DMA device drivers: Many hardware device drivers allocate their own memory. Pothos provides API hooks to effectively integrate the memory provided by the driver to avoid copying and to directly use that memory in upstream and downstream blocks.

Non-mutating/forwarding blocks: There are a class of processing blocks whose ancillary task is passive because it does not involve muting memory. Consider a block that inspects an input stream and applies a label to the output. Consider a block that routes an input stream to one or more output ports. Consider a block that detects a start of frame in a stream and forwards that chunk of memory as an output message. Pothos allows users to create these kind of blocks efficiently without requiring memory copies.

A buffer manager is a pool of buffers associated with every output port.
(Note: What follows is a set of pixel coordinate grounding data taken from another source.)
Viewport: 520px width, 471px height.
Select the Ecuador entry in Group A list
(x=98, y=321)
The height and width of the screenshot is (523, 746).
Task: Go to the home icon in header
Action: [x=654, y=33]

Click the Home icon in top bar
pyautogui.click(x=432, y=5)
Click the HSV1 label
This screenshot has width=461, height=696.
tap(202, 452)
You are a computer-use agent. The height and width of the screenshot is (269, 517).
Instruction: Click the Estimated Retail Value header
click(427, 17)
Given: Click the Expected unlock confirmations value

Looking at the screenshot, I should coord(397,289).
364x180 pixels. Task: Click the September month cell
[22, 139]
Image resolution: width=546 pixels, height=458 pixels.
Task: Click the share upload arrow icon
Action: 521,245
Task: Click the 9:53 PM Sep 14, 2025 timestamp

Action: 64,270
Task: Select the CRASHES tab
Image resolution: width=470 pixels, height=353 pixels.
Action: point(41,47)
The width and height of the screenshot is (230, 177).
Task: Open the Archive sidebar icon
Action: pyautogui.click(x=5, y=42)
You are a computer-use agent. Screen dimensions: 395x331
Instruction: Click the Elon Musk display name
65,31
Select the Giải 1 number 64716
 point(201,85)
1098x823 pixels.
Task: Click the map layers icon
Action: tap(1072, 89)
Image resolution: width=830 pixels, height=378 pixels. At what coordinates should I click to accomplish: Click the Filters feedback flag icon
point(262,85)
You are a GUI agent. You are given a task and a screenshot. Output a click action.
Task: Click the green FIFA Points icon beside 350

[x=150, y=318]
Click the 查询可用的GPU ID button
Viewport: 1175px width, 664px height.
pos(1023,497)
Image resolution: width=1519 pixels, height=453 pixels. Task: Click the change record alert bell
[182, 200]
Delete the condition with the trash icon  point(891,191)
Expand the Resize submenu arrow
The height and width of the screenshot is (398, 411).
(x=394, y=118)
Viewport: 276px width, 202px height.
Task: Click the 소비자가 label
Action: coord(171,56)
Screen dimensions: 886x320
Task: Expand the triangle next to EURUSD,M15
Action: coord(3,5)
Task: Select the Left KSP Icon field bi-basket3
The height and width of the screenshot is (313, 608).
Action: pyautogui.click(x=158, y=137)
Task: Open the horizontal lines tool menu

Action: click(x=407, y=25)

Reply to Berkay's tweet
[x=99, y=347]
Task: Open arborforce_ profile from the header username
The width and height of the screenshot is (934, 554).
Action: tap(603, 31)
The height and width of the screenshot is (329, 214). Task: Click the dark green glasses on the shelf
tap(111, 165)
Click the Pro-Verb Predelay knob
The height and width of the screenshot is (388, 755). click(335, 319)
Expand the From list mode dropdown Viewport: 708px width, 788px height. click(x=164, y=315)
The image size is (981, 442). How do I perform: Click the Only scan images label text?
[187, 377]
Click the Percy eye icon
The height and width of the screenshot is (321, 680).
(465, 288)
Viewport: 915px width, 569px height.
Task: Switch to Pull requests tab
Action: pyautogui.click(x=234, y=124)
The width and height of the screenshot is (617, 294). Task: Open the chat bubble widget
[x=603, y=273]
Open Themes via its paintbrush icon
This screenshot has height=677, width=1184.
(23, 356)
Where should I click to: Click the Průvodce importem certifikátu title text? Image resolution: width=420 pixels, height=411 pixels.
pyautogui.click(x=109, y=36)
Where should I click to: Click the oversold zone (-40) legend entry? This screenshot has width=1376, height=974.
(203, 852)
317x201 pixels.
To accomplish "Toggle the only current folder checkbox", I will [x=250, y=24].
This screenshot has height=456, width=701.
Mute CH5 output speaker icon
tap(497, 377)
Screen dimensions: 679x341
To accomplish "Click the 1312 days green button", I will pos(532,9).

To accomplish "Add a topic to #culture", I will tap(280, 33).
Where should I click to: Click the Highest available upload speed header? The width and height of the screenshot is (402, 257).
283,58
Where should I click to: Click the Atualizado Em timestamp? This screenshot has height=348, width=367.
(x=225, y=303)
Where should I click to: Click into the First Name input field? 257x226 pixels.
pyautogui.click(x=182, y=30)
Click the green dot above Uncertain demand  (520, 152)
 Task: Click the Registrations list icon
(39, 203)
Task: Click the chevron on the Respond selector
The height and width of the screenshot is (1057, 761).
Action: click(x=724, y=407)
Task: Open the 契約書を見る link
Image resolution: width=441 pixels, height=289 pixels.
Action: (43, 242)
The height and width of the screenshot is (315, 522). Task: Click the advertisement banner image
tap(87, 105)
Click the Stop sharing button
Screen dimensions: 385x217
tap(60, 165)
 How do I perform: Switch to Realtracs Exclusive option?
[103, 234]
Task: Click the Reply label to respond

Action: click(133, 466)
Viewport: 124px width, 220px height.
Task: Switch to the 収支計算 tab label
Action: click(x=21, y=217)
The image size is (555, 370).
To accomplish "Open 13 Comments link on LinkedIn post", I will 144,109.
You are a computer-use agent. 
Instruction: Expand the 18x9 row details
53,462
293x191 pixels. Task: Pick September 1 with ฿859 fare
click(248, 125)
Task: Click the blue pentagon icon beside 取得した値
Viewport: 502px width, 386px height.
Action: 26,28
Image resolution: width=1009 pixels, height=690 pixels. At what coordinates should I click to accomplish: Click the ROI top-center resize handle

A buffer manager can present a variety of underlying buffer mechanics, while providing a simple and consistent queue-like interface to the block.

Generic memory slabs: The default manager is simply a pool of several slab-allocated buffers from malloc.

Circularly mapped memory: Doubly-mapped or circularly-mapped memory is a popular optimization to continuously feed blocks that have a rolling input window (example FIR filter). These algorithms would suffer from operating on discontiguous memory. Fortunately, there is a circularly-mapped implementation of the buffer manager specifically for this use-case.

DMA driver provided memory: Devices can provide pools or slabs of driver allocated memory through a custom buffer manager. This buffer manager can be installed into the output port of the DMA source block or the output port of the block upstream to the DMA sink block - which is done automatically by the API hooks.

Examples of projects with custom buffer managers for DMA drivers:

A buffer accumulator is a queue of buffers associated with every input port. The buffer accumulator is not an ordinary queue. It handles reassembly of contiguous chunks of memory, and deals with the memory wrap-around from the circular buffer.

The goal is to provide the biggest contigious memory regions possible for the consumer. For example, if two buffer arrive into the queue and the second buffer starts where the last buffer ends, they are logically part of a larger contiguous piece of available memory. The buffer accumulator will store a single larger buffer to present to the block.